**DO THIS:**
Which lines in the rows below contain the string "icon"? List each one in full.

Word and element pointing entries
★ ★ ★ ★

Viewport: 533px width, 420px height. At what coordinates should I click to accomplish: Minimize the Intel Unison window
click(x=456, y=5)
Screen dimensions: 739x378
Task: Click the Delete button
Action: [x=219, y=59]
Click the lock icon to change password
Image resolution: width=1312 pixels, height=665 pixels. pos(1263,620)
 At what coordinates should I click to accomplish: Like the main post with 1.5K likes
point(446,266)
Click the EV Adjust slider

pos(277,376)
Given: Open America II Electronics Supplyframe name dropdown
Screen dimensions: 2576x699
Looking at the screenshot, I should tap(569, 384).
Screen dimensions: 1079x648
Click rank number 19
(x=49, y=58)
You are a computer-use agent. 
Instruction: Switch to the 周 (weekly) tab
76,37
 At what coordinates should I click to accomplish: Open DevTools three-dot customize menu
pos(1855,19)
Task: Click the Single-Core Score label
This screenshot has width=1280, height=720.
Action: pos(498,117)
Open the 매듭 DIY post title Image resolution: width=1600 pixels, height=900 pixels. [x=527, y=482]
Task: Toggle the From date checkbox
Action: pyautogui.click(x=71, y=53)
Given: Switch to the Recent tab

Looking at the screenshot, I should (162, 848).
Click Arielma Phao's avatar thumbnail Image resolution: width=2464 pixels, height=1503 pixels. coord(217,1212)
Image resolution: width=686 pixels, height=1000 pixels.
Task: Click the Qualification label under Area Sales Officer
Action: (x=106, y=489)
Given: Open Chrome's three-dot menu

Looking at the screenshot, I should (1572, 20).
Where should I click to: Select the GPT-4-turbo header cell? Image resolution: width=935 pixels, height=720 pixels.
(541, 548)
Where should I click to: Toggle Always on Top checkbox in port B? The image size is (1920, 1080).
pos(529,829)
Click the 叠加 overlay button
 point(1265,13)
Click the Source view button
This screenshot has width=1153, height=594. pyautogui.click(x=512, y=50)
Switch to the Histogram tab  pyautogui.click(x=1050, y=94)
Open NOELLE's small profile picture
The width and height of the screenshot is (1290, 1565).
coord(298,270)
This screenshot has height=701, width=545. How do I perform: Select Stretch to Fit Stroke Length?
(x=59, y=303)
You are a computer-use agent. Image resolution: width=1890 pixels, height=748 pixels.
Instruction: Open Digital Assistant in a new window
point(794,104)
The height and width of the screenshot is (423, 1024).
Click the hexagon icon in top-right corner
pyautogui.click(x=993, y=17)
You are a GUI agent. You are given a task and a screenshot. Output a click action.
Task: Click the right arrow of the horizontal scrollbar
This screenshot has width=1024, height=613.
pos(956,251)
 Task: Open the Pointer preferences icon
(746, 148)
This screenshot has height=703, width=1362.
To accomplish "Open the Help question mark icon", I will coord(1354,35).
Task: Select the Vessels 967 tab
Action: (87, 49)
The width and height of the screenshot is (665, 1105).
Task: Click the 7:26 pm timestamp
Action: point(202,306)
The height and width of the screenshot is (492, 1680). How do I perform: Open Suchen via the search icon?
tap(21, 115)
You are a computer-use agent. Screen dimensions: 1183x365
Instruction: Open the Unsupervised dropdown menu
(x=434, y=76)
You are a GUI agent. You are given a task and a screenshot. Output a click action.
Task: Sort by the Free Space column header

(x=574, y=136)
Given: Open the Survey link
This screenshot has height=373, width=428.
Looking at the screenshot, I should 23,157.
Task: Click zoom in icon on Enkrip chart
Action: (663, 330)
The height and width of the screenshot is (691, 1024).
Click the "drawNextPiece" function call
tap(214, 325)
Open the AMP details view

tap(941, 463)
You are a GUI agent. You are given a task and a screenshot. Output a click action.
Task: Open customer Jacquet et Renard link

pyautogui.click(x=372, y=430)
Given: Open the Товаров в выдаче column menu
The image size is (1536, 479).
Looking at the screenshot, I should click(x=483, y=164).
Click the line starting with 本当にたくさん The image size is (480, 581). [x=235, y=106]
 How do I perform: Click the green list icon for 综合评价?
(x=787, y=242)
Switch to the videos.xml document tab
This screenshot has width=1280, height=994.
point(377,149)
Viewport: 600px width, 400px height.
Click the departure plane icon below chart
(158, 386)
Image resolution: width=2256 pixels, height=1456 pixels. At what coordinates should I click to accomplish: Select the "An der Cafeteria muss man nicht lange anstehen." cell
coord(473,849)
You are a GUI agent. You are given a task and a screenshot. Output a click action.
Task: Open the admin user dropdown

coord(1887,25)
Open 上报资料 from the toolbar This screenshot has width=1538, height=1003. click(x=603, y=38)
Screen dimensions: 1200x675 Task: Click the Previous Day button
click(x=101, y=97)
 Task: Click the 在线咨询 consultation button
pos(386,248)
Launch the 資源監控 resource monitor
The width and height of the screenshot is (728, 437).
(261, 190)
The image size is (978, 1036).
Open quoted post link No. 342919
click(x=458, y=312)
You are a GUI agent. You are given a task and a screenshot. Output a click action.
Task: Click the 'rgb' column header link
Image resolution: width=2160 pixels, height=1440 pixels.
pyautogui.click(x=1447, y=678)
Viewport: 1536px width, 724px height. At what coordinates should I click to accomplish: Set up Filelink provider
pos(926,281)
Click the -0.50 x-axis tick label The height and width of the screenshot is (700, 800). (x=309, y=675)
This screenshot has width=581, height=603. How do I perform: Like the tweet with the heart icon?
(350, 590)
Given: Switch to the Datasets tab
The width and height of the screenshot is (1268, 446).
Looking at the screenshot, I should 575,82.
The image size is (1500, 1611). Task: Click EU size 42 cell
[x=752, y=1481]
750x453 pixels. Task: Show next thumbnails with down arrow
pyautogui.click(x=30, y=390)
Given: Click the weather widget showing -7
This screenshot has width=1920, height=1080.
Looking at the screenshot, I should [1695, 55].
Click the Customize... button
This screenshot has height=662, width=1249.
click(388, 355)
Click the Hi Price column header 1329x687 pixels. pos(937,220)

★ ★ ★ ★

**OUTPUT FOR THIS EXERCISE:**
Click the lock icon to change password
Click the hexagon icon in top-right corner
 Task: Open the Pointer preferences icon
To accomplish "Open the Help question mark icon", I will coord(1354,35).
The height and width of the screenshot is (492, 1680). How do I perform: Open Suchen via the search icon?
Task: Click zoom in icon on Enkrip chart
 How do I perform: Click the green list icon for 综合评价?
Click the departure plane icon below chart
This screenshot has width=581, height=603. How do I perform: Like the tweet with the heart icon?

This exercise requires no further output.